Brix grabbed Calum’s arm and pulled him up the last few steps of the path and out onto the cliff that had been the top of the world for as long as he could remember. “My dad brought me up here when I was born and dangled me over the edge, presented me to the sea or some shit. Tradition for Lusmoore babies.”

“Always knew there was legend in you somewhere.” Calum winked, then turned to the view—the grey sky, the misty clouds. The crashing waves below, and the miles and miles of moody-blue ocean. It was like nothing else on earth, and Brix wondered if Calum could feel the Cornish magic Brix had been born with. The fabled histories that were still sung out loud by the choir of old-school fishermen who hung around the Sea Bell.

“Don’t be daft, boy. Emmets aren’t like us. You’ll see when you go on chasing your dreams to that big city you’re always blathering on about.”

Brix’s long dead grandfather’s views on non-Cornish folk reminded him that he’d promised Calum a story. He caught up with him as he drifted to the edge of the cliff to peer cautiously at the deadly rocks below. “Ever told you why they call me Brix?”

“Nope.” Calum didn’t look away from the crashing waves. “It’s always screwed with me, though. I know you did your apprenticeship in Brixton, but Jordan told me you were Brix way before that.”

Brix found a grin, forcing back the bad taste in his mouth that just a mention of Jordan’s name brought. “My dad called me Brix. Apparently he took me to London once, and Brixton was the only name on the Tube map I could read. I wanted to go there, but he dragged me to the dogs in Walthamstow instead, grumpy old git. Reckon he thought the name would wind me up, but I loved it, and now . . . it’s who I am.”

“Who were you before?”

“Benjamin. Did I never tell you that?”

Calum shook his head. “Nope. It makes sense now, though. You could be a Benjamin.”

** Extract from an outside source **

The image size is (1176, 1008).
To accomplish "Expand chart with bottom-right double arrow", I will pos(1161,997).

“Not in this lifetime.” Brix shuddered. “Learning to write was a whole lot easier once I’d lost a few letters.”

“Eh? How old were you when you went to London with your dad?”

“Too old to not to be able to read the whole map or write my own name, put it that way. I was twelve before I had those down.”

“It doesn’t show.”

Brix snorted. “Why do you think I went into business with Lena? I couldn’t do what she does on my own. Can barely make sense of the booking system, let alone all the taxes and crap.”

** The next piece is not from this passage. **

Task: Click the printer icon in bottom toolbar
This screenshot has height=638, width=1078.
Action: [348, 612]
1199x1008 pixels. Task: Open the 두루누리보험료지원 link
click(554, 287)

“Bet that’s not true. You’re not stupid, Brix.”

“Oh, I know that; least, I do these days. Just had a different start to most emmet folk. Different kind of education, I guess.”

“What the hell is an emmet?”

Brix retrieved his hip flask from his inside pocket and took a swig before passing it Calum’s way. “An emmet is an outsider . . . a non-Cornish person. Some Porthkennack folk believe none of you should be let over the border.”

“What do you think?”

“I reckon the world would be a darker place without the souls that keep us warm.”

Calum shivered and swigged from the flask. “You must need a lot of them to stay warm around here.”

Brix let the turbulent sea reclaim his gaze. “You’d be surprised. You can come up here wanting to jump and go home a few hours later with a new skin. This place is magic, and it’s in my blood. Without it . . . well, who knows where I’d be.”

Calum paced the spare bedroom in Brix’s cosy cottage. Voices and laughter filtered up from the kitchen, but despite Brix’s open invitation, he felt no urge to join them. In fact, the thought of traipsing downstairs and presenting himself to Brix’s mates made him want to throw himself out of the nearest window.